_GEGEBENER TEXTAUSZUG:_
.....
Die beiden vom BVerfG entschiedenen Verfahren gehen zurück auf Klagen eines Insassen aus Bayern, der dort eine lebenslange Haftstrafe verbüßt und eines mittlerweile in Sicherungsverwahrung befindlichen Gefangenen aus NRW. Schon 2016 (Bayern) und 2017 (NRW) wurden die Verfassungsbeschwerden erhoben, nachdem die beiden Gefangenen vor den jeweiligen Instanzgerichten unterlegen waren. Sie rügten in ihren Verfassungsbeschwerden, jene aus Bayern wurde von der Dortmunder Professorin Christine Graebsch begleitet, dass der jeweilige Stundenlohn von circa 1,50 Euro verfassungswidrig niedrig angesetzt sei.

Am 27. und 28. April 2022, also vor über einem Jahr, verhandelte das BVerfG mündlich, geladen waren diverse Sachverständige von Justizministerien, Fachverbände aus dem Sozialbereich, aber auch ein Vertreter der Gefangenengewerkschaft (GG/BO).
.....
_BEREITGESTELLTE EINTRÄGE:_

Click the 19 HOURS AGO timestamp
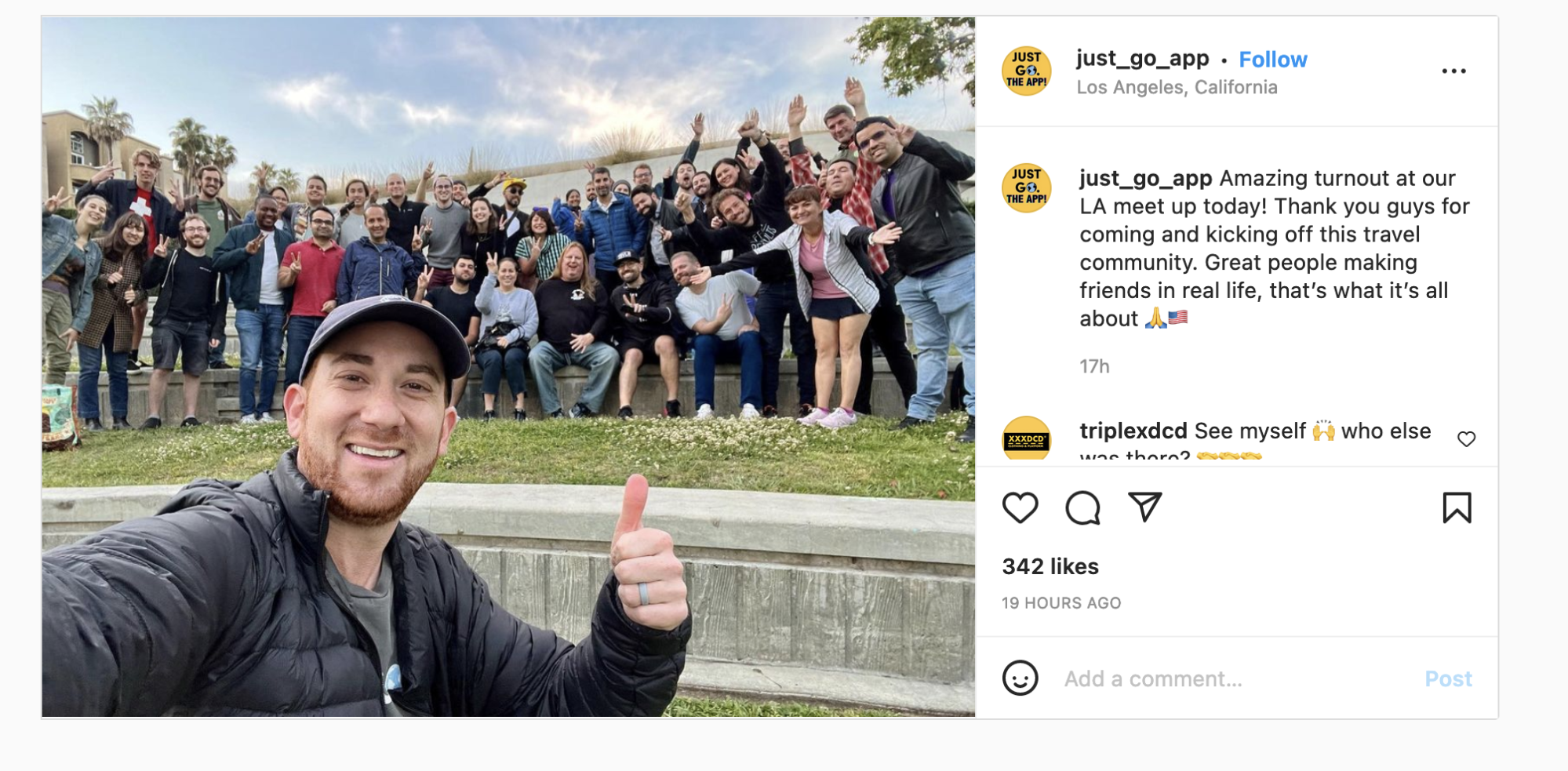Image resolution: width=1568 pixels, height=771 pixels. point(1061,603)
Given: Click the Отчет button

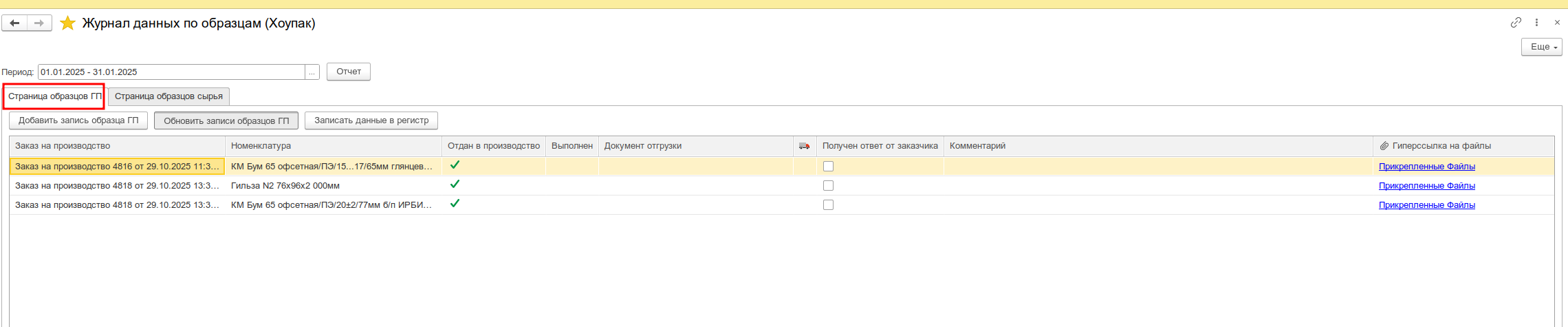Looking at the screenshot, I should [349, 72].
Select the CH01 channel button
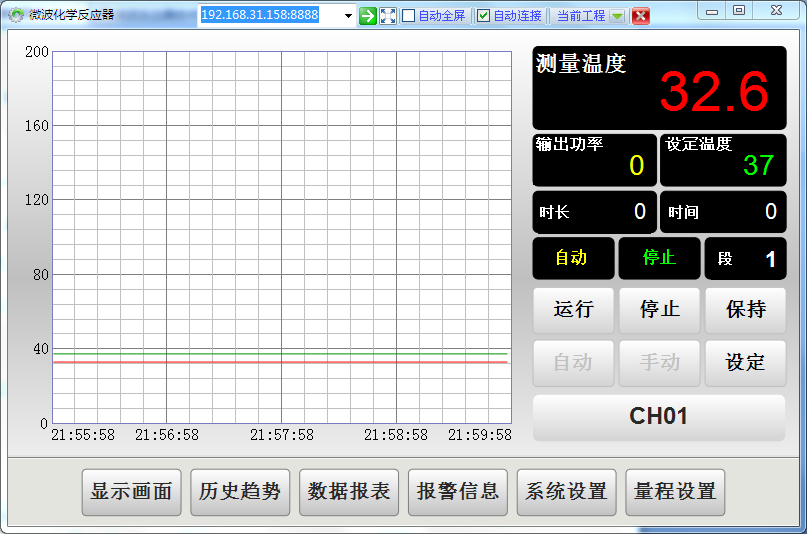807x534 pixels. pyautogui.click(x=659, y=417)
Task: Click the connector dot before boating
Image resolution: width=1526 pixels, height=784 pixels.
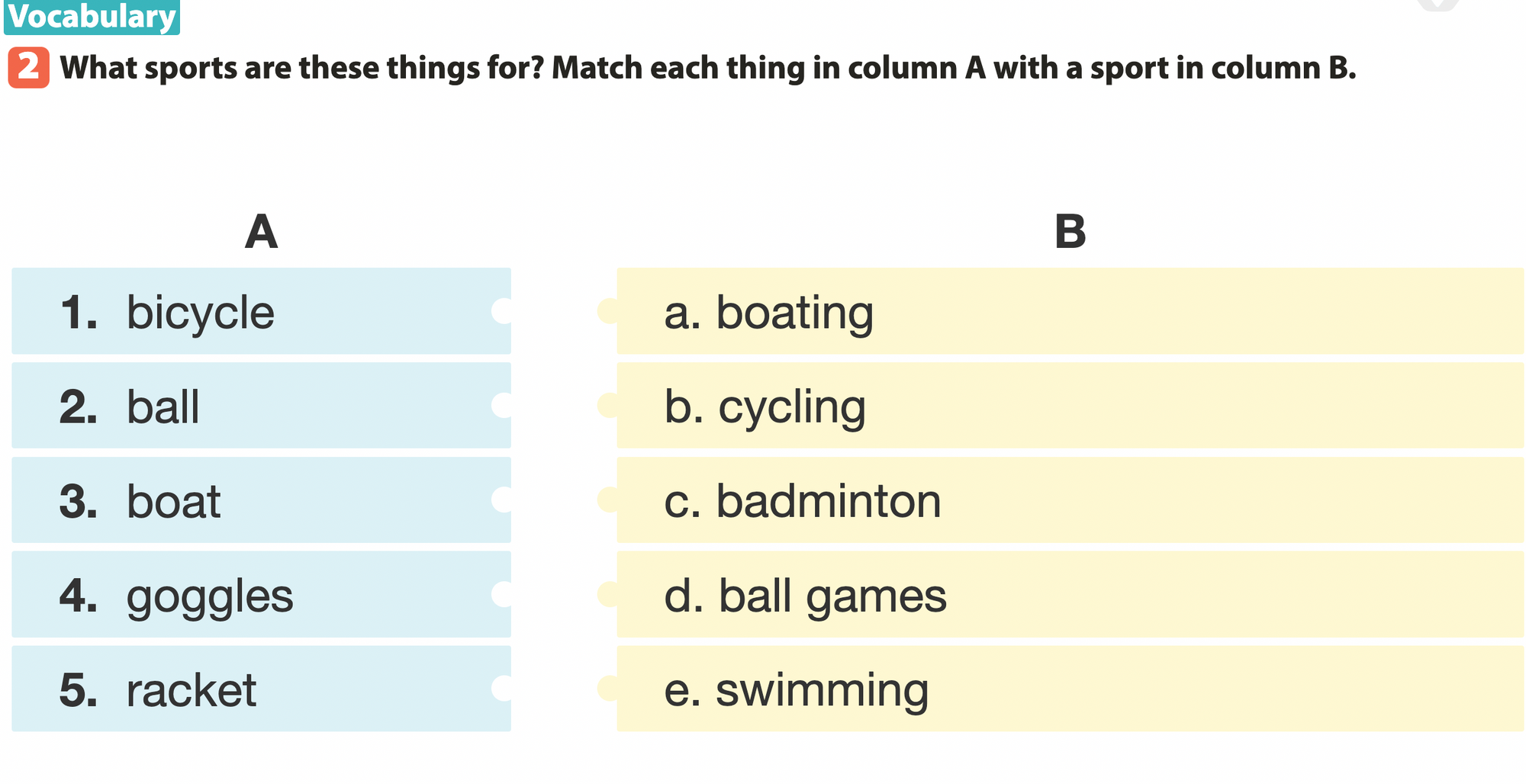Action: (608, 311)
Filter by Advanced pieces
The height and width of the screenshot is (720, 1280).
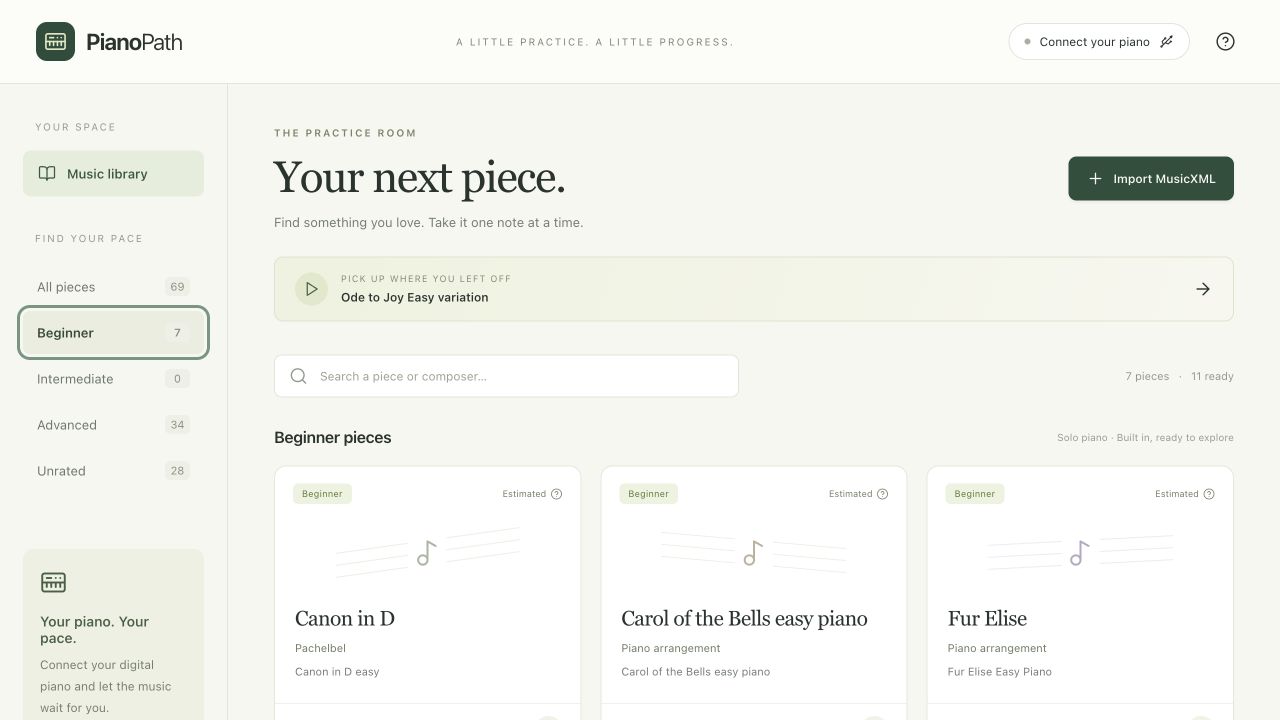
.....
_ZU ERLEDIGENDE AUFGABEN:_
• a. Kannst du die Einträge ab der Zeile mit „Select the CH01 channel button“ bis einschließlich zum Ende der Einträge Wort für Wort wiedergeben? Die Bilder lässt du dabei weg.
• b. Kannst du den Text über die Verfassungsbeschwerden gegen den niedrigen Stundenlohn von Gefangenen dort fortführen, wo er aufhört?

_ERGEBNISSE DER AUFGABEN:_
• a.
Select the CH01 channel button
807x534 pixels. pyautogui.click(x=659, y=417)
Task: Click the connector dot before boating
Image resolution: width=1526 pixels, height=784 pixels.
Action: (608, 311)
Filter by Advanced pieces
The height and width of the screenshot is (720, 1280).

• b.
Während die Vertreter*innen der Justizverwaltungen die Gefangenenlöhne für angemessen hielten, wurde von den Sozialverbänden und anderen massive Kritik geäußert: Von den „Löhnen“ könne keine Schuldenregulierung erfolgen, Unterhaltszahlungen seien bei einem Monatsverdienst von 200 oder 300 Euro auch nicht leistbar. Für die Zeit nach einer Entlassung aus der Haft sei zudem prägend, dass der „Wert“ von Arbeit durch diese geringe Entlohnung nicht vermittelt würde. Die Gegenseite wandte ein, dass Gefangene im Schnitt unproduktiver seien als Vergleichsgruppen in Freiheit, zudem seien die Anstalten nicht mehr konkurrenzfähig, müssten sie höhere Löhne zahlen. Auftraggeber würden ins Ausland abwandern.

 

Das Urteil

 

Sechs, bzw. sieben Jahre nach Einreichung der Verfassungsbeschwerden, erklärte das BVerfG die entsprechende Vergütungsregelungen aus Bayern und NRW für den dortigen Strafvollzug für „unvereinbar“ mit dem Resozialsierungsgebot
(https://www.bundesverfassungsgericht.de/SharedDocs/Entscheidungen/DE/2023/06/rs20230620_2bvr016616.html). Es beanstandete die Regelungen als „in sich nicht schlüssig und widerspruchsfrei“. Aus dem Resozialisierungsgebot folge die Pflicht für die Landesgesetzgeber, die Arbeit in Haft so zu vergüten, dass Gefangenen der „Wert“ von Arbeit vermittelt werde, sie Schulden regulieren könnten und vor allem auch für die Zeit nach der Entlassung lernen, wie wichtig bezahlte Arbeit sei, was einen großen Einfluss auf ein straffreies Leben habe.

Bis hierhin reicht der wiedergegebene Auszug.